Researchers have used brain organoids for an investigation of microcephaly, a disorder characterized by small brain size, with Andrew Jackson of the University of Edinburgh. Using cells derived from a patient with microcephaly, the team cultured organoids that shared characteristics with the patient’s brain. Then the researchers replaced a defective protein associated with the disorder and were able to culture organoids that appeared partially cured.
This is just the beginning, says Lancaster. Researchers such as Rudolph Jaenisch at MIT and Guo-li Ming at Johns Hopkins are beginning to use brain organoids to investigate autism, schizophrenia, and epilepsy. What makes cerebral organoids particularly useful is that their growth mirrors aspects of human brain development. The cells divide, take on the characteristics of, say, the cerebellum, cluster together in layers, and start to look like the discrete three-dimensional structures of a brain. If something goes wrong along the way—which is observable as the organoids grow—scientists can look for potential causes, mechanisms, and even drug treatments.
Since publishing her method, Lancaster has pushed the brain tissue to further levels of complexity with neurons at later stages of development. The number of possible applications grows with each advance. Most tantalizing to Lancaster herself is the prospect that cerebral organoids might solve the deepest of mysteries: what happens in our brains to set us apart from other animals? “I’m mainly interested,” she says, “in figuring out what it is that makes us human.”

════════════════════

*Exercise details*
Repeat the passage on brain organoids from "This is just" up to and including "even drug treatments.", replacing "cerebellum" with "hippocampus".

*Information shown*
════════════════════

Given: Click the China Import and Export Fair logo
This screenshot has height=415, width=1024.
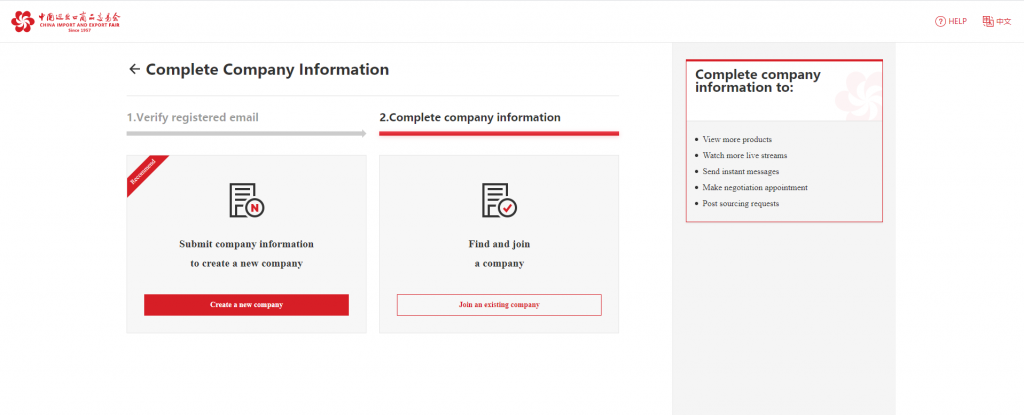Looking at the screenshot, I should pyautogui.click(x=65, y=22).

════════════════════

*Your response*
This is just the beginning, says Lancaster. Researchers such as Rudolph Jaenisch at MIT and Guo-li Ming at Johns Hopkins are beginning to use brain organoids to investigate autism, schizophrenia, and epilepsy. What makes cerebral organoids particularly useful is that their growth mirrors aspects of human brain development. The cells divide, take on the characteristics of, say, the hippocampus, cluster together in layers, and start to look like the discrete three-dimensional structures of a brain. If something goes wrong along the way—which is observable as the organoids grow—scientists can look for potential causes, mechanisms, and even drug treatments.